Vegetables: Non-hearting lettuce (mignonette, oak leaf, salad bowl, cos types) are more heat tolerant than crisphead types, try putting the seed in the fridge for a few days before planting; snake beans  French beans (but may be affected by Bean fly); eggplant; capsicum and chillies; cherry tomatoes; all the squash family including gourds, pumpkin, rock melon, watermelon, cucumber, zucchini or angled luffa as a mildew-resistant substitute; sweet corn (remember to plant corn in a block at least 8 plants by 8 plants, corn planted in a long narrow row usually fails to pollinate well, giving half empty cobs); heat tolerant greens including malu khia, ceylon spinach, kang kong; sweet potatoes.
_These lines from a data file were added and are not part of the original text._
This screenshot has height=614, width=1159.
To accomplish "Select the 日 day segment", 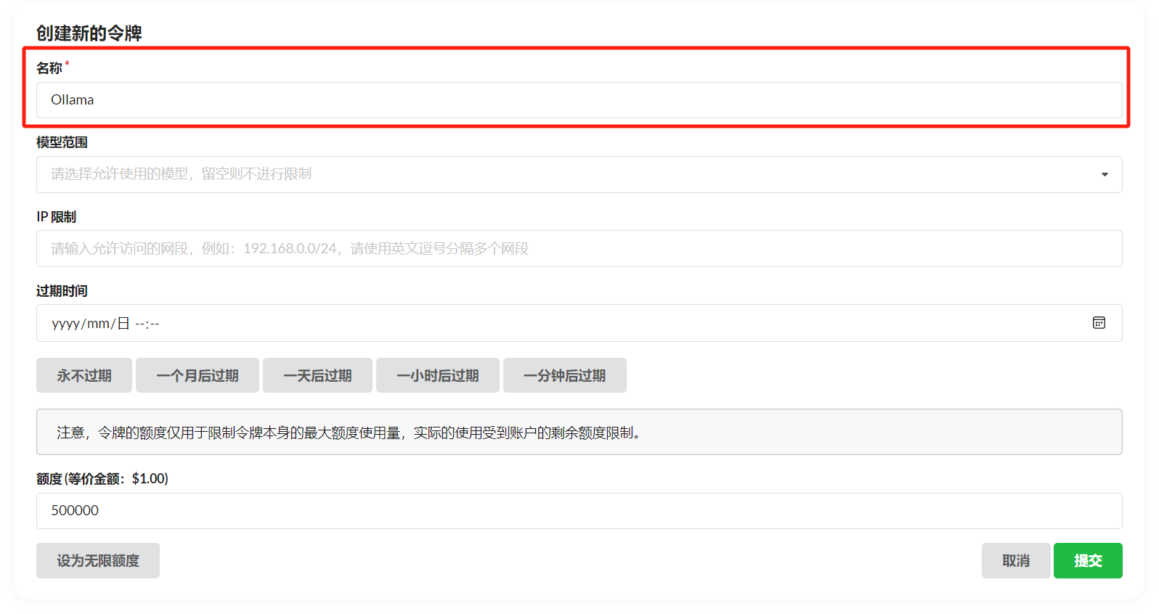I will [123, 324].
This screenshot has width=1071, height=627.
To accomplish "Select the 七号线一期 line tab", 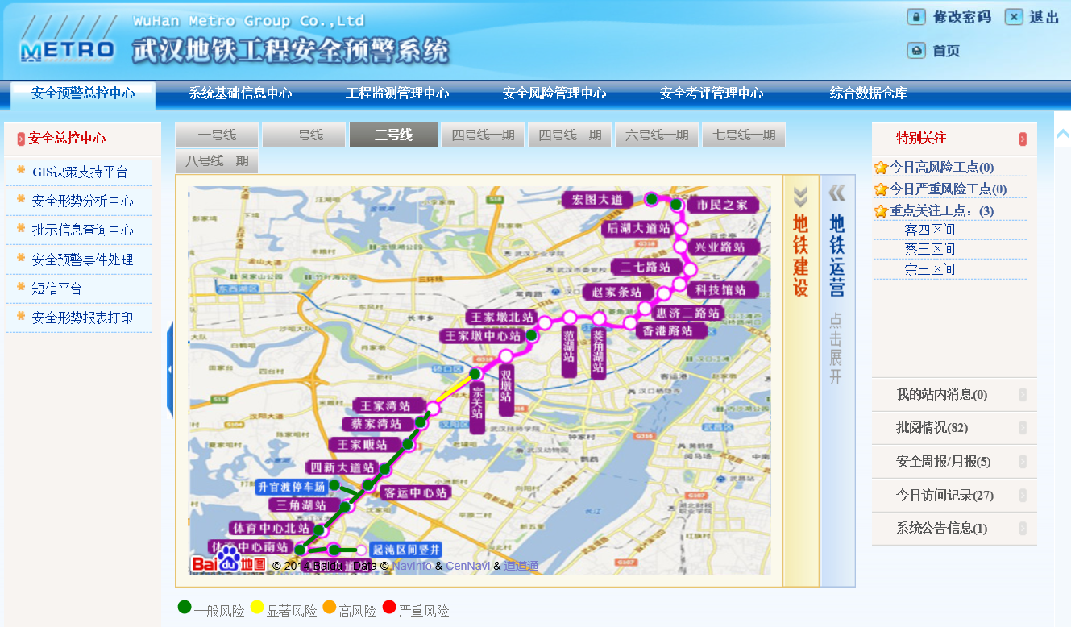I will point(743,135).
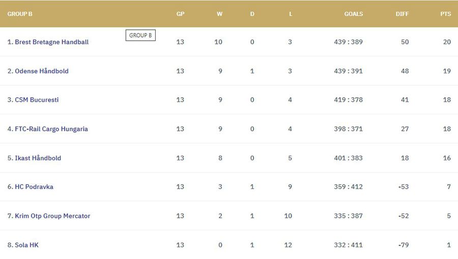Click the GROUP B header label
The image size is (458, 259).
(x=20, y=14)
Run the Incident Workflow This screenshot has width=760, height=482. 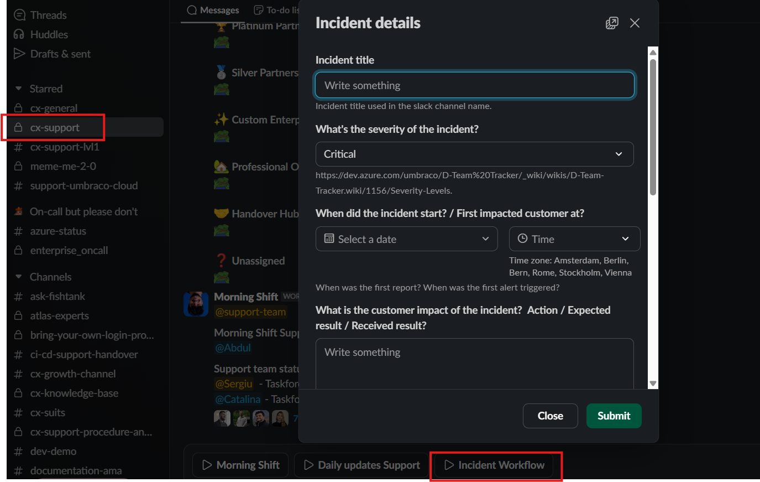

Shrubs and Trees: Tropical trees need a high soil temperature to germinate. Plant now: tamarillo, paw paw, pigeon pea, agati, tamarind, passion fruit.

Flowers and Herbs: Basil, dill, coriander, sweet alice, cosmos, marigolds, phlox, salvia, nasturtiums, snapdragons, verbena, statice, gomphrena, torenia, zinnia, aster, dahlia, phlox, portulaca, cosmos, sunflowers, cleome.Coriander flowers

 

 

 

 

 

 

 

 

REMEMBER: The best place to store seed is in a sealed container in your fridge. Seed stored in a hot garden shed or garage that can reach temperatures greater than 40° in summer will simply die. Seed stored open to the air where it can take up moisture will lose viability.

 

   

 

SEEDLING SURVIVAL STRATEGIES FOR THE SUMMER

As the days warm up, it becomes more difficult to transplant seedlings successfully, particularly tender ones, like lettuce. Ways to reduce transplant shock include:

  • Soak the seedlings for 24 hours prior to transplanting in a weak Natrakelp seaweed solution.

  • Use Natra-Store 4 in seed raising nixes and apply to the soil before transplanting to help seedlings establish well.

  • Water the hole before planting, let the water drain away. Then water the seedling after planting. Spray seedlings morning and evening to keep the area moist and raise the humidity. Many  seedlings need watering twice a day for at least a week to help them become established.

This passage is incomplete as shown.